REUSE.toml	Adds REUSE annotation for the new test fixture.

---

💡 Add Copilot custom instructions for smarter, more guided reviews. Learn how to get started.

[Copilot]

array_find() is used here, but it isn’t available in the PHP versions Nextcloud Mail typically supports and there’s no polyfill in this repository. This will cause a fatal error when rewriting cid: URLs. Please replace it with a simple foreach/array_filter-based lookup that works on all supported PHP versions.

Suggested change

	$inlineAttachment = array_find($this->inlineAttachments, static function ($attachment) use ($uri) {
	return $attachment['cid'] === $uri->path;
	});
	$inlineAttachment = null;
	foreach ($this->inlineAttachments as $attachment) {
	if ($attachment['cid'] === $uri->path) {
	$inlineAttachment = $attachment;
	break;
	}
	}

[kesselb]

min-version 32

mail/appinfo/info.xml

Line 56 in 14e87a1

<nextcloud min-version="32" max-version="34" />

polyfill for 32

https://github.com/nextcloud/3rdparty/blob/3bf6291ce069bffbaa7b254938f9f048c8f46c38/symfony/polyfill-php84/Php84.php#L68

[Copilot]

There’s a large block of commented-out legacy code left in getAttachment(). Keeping dead code in-line makes future maintenance harder and obscures the current behavior (especially around content-disposition/type handling).

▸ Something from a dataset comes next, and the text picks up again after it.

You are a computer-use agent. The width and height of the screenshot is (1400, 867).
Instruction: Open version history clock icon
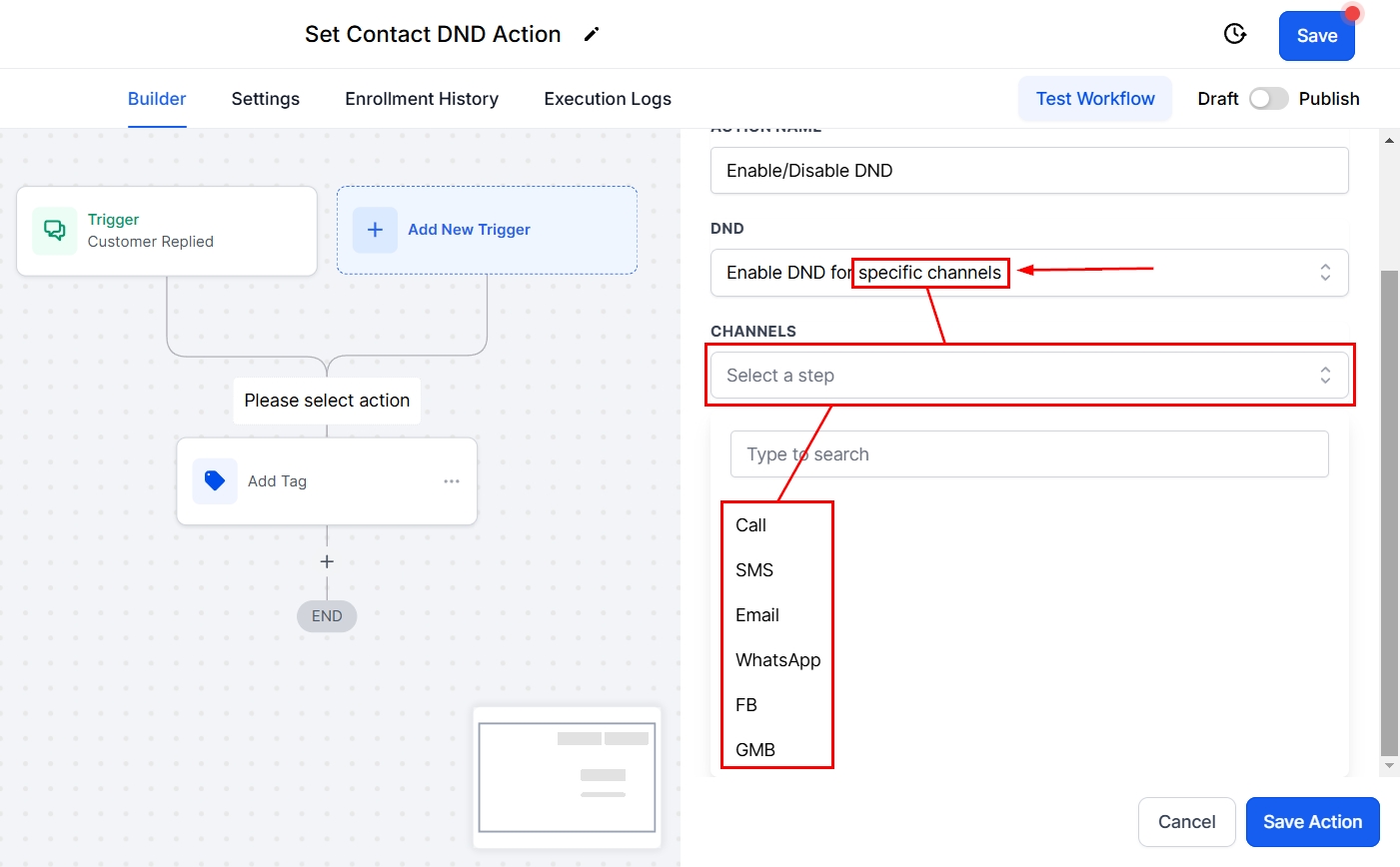coord(1235,35)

Please remove these commented sections now that the new implementation is in place.

Suggested change

	// // Serve all files with a content-disposition of "attachment" to prevent Cross-Site Scripting
	// $mimePart->setDisposition('attachment');
	//
	// // Extract headers from part
	// $cdEl = $mimeHeaders['content-disposition'];
	// $contentDisposition = $cdEl instanceof Horde_Mime_Headers_ContentParam
	// ? array_change_key_case($cdEl->params, CASE_LOWER)
	// : null;
	// if (!is_null($contentDisposition) && isset($contentDisposition['filename'])) {
	// $mimePart->setDispositionParameter('filename', $contentDisposition['filename']);
	// } else {
	// $ctEl = $mimeHeaders['content-type'];
	// $contentTypeParams = $ctEl instanceof Horde_Mime_Headers_ContentParam
	// ? array_change_key_case($ctEl->params, CASE_LOWER)
	// : null;
	// if (isset($contentTypeParams['name'])) {
	// $mimePart->setContentTypeParameter('name', $contentTypeParams['name']);

[kesselb]

Todo: remove null for id, add safe-guard in fetcher. Not having a mime id is not a valid state.